Job - Rewrite only the part of the data that begins with the line containing "Viewport: 1920px width, 970px height." and ends with the line containing "point(578,16)", swapping "notification bell" for "alert bell" and leaving everything else as it is.

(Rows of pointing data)
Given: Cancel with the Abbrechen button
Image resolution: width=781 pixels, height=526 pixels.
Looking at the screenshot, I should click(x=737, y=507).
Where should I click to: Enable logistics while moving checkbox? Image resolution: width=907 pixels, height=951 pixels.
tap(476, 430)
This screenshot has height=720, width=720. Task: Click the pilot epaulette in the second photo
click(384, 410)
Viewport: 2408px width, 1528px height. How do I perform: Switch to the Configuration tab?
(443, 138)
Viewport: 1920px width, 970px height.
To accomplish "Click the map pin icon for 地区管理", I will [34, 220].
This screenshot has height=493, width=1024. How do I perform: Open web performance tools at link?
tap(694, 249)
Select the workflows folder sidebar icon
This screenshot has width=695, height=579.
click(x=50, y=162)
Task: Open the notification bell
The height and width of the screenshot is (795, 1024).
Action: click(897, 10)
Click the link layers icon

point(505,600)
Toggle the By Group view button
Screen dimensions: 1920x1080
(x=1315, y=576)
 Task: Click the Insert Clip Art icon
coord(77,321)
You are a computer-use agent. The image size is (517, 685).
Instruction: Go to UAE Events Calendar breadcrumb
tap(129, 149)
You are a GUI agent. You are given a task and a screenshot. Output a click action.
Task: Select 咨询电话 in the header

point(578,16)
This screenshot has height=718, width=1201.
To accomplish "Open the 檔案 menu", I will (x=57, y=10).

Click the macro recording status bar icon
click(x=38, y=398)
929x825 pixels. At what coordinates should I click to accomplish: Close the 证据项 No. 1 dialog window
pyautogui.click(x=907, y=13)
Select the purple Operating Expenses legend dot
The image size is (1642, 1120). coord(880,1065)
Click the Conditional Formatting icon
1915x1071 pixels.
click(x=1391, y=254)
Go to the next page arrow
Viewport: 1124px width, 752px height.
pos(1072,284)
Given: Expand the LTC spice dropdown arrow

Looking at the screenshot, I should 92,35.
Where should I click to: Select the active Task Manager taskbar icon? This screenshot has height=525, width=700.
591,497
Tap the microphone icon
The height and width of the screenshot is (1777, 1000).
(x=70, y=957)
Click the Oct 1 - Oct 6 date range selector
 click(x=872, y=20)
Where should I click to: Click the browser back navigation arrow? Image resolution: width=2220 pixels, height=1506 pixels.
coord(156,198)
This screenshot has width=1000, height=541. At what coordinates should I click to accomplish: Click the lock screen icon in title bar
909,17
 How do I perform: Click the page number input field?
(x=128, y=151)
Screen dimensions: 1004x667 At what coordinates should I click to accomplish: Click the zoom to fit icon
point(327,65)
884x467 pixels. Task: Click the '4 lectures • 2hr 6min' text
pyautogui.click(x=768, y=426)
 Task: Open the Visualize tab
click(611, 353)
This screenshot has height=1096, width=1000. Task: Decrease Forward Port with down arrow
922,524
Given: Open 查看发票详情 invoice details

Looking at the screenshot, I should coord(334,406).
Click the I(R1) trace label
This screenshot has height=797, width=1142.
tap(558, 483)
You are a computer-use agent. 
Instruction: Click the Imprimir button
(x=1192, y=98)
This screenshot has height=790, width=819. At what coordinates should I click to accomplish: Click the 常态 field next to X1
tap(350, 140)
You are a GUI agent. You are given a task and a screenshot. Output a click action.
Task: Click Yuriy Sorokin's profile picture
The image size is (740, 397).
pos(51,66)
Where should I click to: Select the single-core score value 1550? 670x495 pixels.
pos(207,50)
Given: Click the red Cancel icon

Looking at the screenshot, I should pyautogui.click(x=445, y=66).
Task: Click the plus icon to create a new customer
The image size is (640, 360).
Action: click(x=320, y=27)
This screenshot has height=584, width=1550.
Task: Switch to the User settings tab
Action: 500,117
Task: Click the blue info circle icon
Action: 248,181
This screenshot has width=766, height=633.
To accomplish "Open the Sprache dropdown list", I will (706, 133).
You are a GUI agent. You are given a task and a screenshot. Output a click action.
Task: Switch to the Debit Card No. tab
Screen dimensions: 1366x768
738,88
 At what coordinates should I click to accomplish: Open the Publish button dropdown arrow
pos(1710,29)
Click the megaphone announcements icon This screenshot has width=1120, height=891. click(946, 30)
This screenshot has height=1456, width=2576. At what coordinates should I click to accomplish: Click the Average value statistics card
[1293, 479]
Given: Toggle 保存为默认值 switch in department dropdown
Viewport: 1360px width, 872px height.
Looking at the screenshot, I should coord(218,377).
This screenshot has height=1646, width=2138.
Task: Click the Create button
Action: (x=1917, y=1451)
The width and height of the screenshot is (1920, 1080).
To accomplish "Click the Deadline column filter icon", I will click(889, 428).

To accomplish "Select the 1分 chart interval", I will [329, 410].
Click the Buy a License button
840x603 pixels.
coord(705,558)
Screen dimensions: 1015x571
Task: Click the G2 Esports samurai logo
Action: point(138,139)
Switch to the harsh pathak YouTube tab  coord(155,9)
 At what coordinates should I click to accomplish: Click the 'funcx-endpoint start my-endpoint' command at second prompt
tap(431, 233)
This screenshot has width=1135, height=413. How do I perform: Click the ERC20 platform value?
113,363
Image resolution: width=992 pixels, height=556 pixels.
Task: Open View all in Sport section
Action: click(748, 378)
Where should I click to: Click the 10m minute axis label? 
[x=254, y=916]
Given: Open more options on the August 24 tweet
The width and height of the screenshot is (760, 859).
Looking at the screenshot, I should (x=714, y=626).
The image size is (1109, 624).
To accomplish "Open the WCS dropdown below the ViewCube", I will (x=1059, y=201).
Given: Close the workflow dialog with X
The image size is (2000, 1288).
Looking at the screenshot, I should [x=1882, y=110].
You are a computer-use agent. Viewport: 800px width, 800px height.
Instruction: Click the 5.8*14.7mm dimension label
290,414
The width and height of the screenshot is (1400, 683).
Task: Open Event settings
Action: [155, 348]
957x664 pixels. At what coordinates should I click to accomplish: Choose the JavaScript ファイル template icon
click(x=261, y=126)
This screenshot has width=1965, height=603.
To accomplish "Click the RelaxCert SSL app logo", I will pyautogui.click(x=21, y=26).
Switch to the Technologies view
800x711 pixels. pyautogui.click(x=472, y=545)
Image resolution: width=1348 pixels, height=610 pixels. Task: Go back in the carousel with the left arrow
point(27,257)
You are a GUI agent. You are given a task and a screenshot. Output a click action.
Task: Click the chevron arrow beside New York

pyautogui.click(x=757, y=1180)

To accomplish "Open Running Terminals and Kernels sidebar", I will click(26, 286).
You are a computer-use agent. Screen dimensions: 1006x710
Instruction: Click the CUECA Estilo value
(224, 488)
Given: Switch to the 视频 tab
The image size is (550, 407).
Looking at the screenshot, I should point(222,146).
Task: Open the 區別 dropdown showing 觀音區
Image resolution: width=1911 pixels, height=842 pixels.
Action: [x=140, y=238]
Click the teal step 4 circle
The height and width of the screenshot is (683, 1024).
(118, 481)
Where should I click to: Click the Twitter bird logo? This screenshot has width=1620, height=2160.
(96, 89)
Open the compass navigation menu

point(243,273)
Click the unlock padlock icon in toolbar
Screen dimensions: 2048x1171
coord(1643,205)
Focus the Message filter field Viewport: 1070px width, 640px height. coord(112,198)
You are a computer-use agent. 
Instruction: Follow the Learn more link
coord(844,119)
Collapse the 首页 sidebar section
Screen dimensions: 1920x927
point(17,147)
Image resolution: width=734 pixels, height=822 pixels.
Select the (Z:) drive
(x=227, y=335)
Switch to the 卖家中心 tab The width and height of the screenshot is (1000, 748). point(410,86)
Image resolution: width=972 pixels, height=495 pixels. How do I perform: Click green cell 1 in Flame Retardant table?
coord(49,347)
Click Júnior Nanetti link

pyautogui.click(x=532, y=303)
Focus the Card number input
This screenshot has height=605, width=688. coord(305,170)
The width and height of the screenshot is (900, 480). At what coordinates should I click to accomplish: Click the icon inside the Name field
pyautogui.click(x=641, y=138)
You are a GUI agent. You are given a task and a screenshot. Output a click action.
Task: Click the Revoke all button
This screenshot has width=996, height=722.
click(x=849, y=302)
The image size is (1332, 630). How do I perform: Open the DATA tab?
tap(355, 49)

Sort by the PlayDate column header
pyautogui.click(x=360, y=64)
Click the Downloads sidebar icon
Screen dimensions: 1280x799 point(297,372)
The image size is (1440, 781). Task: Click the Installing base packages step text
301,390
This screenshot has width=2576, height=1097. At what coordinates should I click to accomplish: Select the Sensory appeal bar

The solution -
Viewport: 1920px width, 970px height.
To accomplish "Click the map pin icon for 地区管理", I will [34, 220].
This screenshot has height=493, width=1024. How do I perform: Open web performance tools at link?
tap(694, 249)
Select the workflows folder sidebar icon
This screenshot has width=695, height=579.
click(x=50, y=162)
Task: Open the alert bell
The height and width of the screenshot is (795, 1024).
Action: click(897, 10)
Click the link layers icon

point(505,600)
Toggle the By Group view button
Screen dimensions: 1920x1080
(x=1315, y=576)
 Task: Click the Insert Clip Art icon
coord(77,321)
You are a computer-use agent. The image size is (517, 685).
Instruction: Go to UAE Events Calendar breadcrumb
tap(129, 149)
You are a GUI agent. You are given a task and a screenshot. Output a click action.
Task: Select 咨询电话 in the header

point(578,16)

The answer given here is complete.